Plus près de nous, ce sont des habitants de lieux prisés par les influenceurs pour leur photogénie ou des hôtels outrés par les exigences des invités qui se retournent contre eux. Ainsi, les riverains de la très « instagrammable » rue Crémieux, dans le 12e arrondissement parisien avec ses maisons aux couleurs pastel, font régulièrement la chasse aux envahisseurs. Rassemblés en association, ils ont demandé de l’aide à la mairie de Paris et ont créé le compte Instagram Club Crémieux pour se moquer de leurs visiteurs.
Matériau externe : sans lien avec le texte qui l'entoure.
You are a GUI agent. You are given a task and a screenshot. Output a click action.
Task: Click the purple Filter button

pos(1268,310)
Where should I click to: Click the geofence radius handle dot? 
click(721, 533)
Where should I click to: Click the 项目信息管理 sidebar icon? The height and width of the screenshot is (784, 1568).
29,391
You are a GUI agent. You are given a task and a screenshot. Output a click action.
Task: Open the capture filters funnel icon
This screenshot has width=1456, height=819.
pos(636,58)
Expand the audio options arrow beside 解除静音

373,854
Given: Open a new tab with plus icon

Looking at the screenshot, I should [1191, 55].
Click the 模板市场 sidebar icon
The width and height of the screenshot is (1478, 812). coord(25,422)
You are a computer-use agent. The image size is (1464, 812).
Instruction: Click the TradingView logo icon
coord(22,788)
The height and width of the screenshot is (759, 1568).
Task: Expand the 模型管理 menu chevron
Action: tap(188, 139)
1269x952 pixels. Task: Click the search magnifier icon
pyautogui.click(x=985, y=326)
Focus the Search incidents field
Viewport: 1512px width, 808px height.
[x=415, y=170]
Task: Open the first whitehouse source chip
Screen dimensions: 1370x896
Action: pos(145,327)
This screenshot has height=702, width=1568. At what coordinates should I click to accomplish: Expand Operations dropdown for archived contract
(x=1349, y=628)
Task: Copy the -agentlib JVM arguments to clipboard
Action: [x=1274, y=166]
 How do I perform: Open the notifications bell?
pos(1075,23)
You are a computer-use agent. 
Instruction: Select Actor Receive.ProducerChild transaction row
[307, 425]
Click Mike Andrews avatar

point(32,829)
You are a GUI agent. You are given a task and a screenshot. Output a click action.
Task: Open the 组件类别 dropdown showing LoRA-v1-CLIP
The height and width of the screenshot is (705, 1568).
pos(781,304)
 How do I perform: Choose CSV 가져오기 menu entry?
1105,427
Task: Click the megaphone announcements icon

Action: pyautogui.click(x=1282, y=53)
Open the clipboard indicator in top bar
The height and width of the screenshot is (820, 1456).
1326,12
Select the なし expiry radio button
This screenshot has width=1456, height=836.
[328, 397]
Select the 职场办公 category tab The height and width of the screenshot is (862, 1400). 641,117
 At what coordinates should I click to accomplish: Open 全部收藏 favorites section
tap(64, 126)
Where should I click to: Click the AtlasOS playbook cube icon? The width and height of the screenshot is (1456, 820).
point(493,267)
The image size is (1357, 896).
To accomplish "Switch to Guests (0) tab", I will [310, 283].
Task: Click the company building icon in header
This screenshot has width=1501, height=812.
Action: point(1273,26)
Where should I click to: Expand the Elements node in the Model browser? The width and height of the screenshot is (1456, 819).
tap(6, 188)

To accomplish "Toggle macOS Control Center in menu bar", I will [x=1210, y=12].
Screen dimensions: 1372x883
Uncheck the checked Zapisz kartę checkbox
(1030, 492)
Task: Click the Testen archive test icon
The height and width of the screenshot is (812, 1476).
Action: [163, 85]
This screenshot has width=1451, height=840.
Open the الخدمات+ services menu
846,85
L’obsession des marques pour l’insaisissable millenial

Mais cette méfiance n’est pas uniquement l’apanage de ceux qui côtoient cette caste ultra-connectée. Selon Vincent Cocquebert, journaliste et auteur du livre « Millennial burn-out » (éd. Arkhé), celle-ci est plus profonde qu’il n’y paraît. A ses yeux, on commence à assister à un dialogue de sourds entre deux générations :

« Le marketing jeune est devenu obsessionnel pour les anciennes marques. Elles courent depuis longtemps après des cibles fantomatiques, les 15-30, les 18-25, les millennials… persuadées qu’il s’agit à chaque fois de consommateurs monolithiques. Or les études les plus récentes démontrent que ceux-ci changent très vite de comportement d’achat et qu’ils ont bien plus confiance dans les conseils de leur famille et de leurs amis que dans ceux des influenceurs… On est face à une stratégie désespérée de rattraper le wagon de la modernité. »

Encore une fois, la fameuse règle du « Suis-moi, je te fuis, fuis-moi, je te suis » prévaut en amour comme en marketing.